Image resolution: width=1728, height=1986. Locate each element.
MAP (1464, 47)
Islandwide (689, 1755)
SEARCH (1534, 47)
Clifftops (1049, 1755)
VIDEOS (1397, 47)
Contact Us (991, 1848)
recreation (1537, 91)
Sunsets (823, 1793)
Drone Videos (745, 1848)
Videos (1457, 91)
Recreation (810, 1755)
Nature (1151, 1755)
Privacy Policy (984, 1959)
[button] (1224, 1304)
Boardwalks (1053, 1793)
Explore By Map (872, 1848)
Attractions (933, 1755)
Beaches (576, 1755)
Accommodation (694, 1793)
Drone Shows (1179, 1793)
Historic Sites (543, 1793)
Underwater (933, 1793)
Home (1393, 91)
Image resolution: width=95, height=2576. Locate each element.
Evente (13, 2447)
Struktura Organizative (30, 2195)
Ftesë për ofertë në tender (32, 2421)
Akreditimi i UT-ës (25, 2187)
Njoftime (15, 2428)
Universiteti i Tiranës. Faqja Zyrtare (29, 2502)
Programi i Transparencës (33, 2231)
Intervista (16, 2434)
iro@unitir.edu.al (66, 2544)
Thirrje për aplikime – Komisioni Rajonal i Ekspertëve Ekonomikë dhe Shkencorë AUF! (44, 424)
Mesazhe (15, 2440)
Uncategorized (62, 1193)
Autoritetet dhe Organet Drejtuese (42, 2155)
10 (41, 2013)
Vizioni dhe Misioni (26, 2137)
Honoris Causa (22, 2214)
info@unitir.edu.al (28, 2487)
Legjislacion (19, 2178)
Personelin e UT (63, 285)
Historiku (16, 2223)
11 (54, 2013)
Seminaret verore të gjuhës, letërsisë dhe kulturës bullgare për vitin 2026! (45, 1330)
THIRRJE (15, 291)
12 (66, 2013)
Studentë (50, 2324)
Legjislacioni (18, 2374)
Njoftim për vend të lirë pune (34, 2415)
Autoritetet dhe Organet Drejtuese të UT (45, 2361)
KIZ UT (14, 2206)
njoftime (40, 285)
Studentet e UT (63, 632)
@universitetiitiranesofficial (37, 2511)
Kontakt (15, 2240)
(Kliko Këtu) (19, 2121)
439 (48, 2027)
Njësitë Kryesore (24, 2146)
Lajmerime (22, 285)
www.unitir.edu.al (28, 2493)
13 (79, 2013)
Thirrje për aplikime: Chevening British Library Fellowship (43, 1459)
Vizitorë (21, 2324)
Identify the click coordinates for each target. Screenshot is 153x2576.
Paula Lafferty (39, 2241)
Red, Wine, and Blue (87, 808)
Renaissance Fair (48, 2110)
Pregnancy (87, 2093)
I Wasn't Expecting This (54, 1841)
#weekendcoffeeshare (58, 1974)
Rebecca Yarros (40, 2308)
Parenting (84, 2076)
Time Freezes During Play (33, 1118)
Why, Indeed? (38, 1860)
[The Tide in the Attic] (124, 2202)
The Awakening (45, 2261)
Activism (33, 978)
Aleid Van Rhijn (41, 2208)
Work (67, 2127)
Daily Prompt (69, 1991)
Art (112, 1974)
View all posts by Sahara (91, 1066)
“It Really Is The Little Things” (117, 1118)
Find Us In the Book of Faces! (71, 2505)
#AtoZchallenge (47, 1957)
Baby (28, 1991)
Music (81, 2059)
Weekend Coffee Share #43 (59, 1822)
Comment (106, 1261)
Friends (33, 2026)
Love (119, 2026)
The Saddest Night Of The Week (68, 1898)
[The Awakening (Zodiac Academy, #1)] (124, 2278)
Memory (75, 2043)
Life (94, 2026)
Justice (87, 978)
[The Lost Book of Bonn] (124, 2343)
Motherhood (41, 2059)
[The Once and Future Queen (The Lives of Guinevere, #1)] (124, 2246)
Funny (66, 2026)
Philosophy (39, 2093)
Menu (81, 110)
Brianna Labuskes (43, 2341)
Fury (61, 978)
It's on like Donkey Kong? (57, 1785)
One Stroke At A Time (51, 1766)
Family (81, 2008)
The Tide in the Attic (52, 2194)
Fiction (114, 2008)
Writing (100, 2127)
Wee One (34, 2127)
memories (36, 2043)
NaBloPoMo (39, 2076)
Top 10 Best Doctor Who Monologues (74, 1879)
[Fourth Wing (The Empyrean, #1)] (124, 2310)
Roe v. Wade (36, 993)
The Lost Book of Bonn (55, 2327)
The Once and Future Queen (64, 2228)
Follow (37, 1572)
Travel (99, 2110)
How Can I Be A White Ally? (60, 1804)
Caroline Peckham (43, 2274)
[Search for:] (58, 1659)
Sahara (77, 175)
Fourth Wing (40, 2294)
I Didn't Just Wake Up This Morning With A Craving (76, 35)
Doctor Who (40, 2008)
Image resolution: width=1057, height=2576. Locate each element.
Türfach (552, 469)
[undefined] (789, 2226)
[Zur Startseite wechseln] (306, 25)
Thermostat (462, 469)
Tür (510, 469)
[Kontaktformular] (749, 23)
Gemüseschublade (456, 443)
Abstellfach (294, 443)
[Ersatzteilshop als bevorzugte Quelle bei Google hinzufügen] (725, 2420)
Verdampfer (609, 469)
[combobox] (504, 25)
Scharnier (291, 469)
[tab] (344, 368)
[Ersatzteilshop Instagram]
*****
What the exercise asks | Send back the lines of the records word for word, from the very first through the line containing "Evente (13, 2447)".

Reply |
Image resolution: width=1728, height=1986. Locate each element.
MAP (1464, 47)
Islandwide (689, 1755)
SEARCH (1534, 47)
Clifftops (1049, 1755)
VIDEOS (1397, 47)
Contact Us (991, 1848)
recreation (1537, 91)
Sunsets (823, 1793)
Drone Videos (745, 1848)
Videos (1457, 91)
Recreation (810, 1755)
Nature (1151, 1755)
Privacy Policy (984, 1959)
[button] (1224, 1304)
Boardwalks (1053, 1793)
Explore By Map (872, 1848)
Attractions (933, 1755)
Beaches (576, 1755)
Accommodation (694, 1793)
Drone Shows (1179, 1793)
Historic Sites (543, 1793)
Underwater (933, 1793)
Home (1393, 91)
Image resolution: width=95, height=2576. Locate each element.
Evente (13, 2447)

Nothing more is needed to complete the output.